### EXERCISE DIRECTIONS:
Write out the material word for word, from its first line through the line that contains "should pyautogui.click(x=270, y=42).", including that line.

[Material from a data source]

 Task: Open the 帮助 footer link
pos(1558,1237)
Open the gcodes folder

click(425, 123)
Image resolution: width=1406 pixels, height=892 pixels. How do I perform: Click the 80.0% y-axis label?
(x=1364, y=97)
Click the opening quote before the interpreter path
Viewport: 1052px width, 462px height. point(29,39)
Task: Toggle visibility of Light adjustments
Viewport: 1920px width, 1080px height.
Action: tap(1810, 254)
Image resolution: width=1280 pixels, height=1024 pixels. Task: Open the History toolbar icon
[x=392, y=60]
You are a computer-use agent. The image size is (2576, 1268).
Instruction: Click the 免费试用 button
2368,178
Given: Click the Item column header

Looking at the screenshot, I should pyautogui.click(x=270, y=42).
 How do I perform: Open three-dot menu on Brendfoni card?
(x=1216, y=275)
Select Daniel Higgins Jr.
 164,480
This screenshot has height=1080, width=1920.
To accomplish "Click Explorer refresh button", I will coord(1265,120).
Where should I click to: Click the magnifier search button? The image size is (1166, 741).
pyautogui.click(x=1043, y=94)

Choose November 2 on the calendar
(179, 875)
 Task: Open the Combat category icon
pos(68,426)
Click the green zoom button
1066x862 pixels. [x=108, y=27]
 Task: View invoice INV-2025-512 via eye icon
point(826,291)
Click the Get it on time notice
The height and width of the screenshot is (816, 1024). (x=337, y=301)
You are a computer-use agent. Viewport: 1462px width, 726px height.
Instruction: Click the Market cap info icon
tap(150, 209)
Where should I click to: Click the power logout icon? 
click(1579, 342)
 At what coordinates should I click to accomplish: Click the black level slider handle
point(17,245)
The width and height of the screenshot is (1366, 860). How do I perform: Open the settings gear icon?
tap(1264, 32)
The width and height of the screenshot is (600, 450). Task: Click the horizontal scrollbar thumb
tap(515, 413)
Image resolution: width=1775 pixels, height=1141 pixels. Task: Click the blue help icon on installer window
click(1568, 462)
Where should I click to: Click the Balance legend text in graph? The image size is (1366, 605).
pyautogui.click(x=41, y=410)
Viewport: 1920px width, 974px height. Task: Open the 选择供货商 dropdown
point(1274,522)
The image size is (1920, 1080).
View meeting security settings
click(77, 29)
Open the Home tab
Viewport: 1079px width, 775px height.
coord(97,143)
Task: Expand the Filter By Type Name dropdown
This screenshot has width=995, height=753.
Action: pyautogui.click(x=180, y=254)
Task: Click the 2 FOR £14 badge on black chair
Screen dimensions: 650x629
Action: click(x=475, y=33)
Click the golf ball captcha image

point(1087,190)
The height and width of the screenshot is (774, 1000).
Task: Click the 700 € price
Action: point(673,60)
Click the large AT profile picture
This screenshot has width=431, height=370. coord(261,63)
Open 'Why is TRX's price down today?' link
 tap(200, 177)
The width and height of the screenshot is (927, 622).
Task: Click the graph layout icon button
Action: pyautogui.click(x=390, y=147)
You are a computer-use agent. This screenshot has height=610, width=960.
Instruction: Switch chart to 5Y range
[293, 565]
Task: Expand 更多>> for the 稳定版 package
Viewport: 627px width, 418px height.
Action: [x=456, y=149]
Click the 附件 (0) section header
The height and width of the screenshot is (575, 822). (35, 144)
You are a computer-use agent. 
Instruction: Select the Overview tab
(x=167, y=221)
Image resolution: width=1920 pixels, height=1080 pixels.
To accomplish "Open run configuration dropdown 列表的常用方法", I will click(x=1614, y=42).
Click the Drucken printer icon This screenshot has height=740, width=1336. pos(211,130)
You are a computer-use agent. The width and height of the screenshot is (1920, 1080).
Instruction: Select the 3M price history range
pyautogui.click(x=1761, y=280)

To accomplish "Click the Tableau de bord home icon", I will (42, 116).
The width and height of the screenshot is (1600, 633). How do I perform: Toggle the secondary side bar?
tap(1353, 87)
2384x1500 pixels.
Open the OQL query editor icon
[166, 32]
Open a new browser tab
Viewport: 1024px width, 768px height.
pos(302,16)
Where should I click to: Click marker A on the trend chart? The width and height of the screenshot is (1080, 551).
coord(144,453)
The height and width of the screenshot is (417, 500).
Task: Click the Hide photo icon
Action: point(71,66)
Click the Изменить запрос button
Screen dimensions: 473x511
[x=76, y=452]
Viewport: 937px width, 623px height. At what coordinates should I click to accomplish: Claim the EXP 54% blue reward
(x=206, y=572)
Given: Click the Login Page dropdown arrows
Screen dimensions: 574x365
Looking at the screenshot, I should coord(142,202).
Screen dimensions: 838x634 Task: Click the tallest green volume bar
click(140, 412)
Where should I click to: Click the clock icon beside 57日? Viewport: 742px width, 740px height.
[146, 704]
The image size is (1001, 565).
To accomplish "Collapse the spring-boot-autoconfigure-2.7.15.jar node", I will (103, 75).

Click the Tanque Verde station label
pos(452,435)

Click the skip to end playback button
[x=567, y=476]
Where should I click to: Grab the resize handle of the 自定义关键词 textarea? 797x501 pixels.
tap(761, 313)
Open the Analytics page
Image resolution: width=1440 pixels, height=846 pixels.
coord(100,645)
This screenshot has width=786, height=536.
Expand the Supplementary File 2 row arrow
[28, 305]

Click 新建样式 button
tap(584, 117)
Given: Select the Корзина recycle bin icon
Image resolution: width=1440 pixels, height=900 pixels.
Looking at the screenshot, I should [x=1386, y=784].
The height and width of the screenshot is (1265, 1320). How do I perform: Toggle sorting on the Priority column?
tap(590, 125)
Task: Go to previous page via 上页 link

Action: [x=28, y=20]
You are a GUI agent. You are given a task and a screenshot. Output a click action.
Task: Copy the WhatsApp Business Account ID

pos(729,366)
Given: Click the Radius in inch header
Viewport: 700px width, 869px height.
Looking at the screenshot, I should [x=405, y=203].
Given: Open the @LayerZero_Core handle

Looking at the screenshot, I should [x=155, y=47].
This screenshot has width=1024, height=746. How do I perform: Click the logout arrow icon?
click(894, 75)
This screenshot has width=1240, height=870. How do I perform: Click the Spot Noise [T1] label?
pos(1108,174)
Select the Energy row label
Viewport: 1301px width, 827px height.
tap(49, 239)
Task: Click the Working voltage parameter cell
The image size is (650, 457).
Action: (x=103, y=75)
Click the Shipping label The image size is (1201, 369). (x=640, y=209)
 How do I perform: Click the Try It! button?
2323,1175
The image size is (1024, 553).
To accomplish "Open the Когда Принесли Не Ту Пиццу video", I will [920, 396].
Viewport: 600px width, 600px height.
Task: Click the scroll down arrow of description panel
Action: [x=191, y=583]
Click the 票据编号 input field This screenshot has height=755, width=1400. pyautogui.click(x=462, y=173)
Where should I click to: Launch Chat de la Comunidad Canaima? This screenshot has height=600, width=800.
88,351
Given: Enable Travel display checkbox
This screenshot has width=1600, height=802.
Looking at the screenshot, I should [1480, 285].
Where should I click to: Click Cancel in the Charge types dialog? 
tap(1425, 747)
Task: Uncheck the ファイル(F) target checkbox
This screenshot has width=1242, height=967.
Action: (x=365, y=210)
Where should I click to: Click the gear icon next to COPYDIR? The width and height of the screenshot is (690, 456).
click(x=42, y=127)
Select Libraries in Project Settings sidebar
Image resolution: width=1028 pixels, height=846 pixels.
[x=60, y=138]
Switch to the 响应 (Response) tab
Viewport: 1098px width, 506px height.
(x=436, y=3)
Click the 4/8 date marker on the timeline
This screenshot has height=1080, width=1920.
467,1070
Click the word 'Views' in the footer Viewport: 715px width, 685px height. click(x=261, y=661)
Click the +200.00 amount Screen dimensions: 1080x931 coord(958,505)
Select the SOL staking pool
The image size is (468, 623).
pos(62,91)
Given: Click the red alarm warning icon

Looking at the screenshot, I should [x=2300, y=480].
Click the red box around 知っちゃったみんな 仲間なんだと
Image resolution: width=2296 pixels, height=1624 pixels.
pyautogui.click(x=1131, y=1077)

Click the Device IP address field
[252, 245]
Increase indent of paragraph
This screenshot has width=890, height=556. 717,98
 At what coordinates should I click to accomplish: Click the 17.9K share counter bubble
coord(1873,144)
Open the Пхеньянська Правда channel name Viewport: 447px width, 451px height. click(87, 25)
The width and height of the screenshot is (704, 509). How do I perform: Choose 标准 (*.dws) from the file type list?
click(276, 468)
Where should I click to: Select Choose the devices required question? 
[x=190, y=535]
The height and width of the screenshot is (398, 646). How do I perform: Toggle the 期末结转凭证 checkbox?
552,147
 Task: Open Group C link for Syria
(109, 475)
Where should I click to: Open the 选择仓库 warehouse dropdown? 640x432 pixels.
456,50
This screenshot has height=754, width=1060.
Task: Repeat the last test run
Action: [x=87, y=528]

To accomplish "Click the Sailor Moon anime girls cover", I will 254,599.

### FINAL ANSWER:
 Task: Open the 帮助 footer link
pos(1558,1237)
Open the gcodes folder

click(425, 123)
Image resolution: width=1406 pixels, height=892 pixels. How do I perform: Click the 80.0% y-axis label?
(x=1364, y=97)
Click the opening quote before the interpreter path
Viewport: 1052px width, 462px height. point(29,39)
Task: Toggle visibility of Light adjustments
Viewport: 1920px width, 1080px height.
Action: tap(1810, 254)
Image resolution: width=1280 pixels, height=1024 pixels. Task: Open the History toolbar icon
[x=392, y=60]
You are a computer-use agent. The image size is (2576, 1268).
Instruction: Click the 免费试用 button
2368,178
Given: Click the Item column header

Looking at the screenshot, I should pyautogui.click(x=270, y=42).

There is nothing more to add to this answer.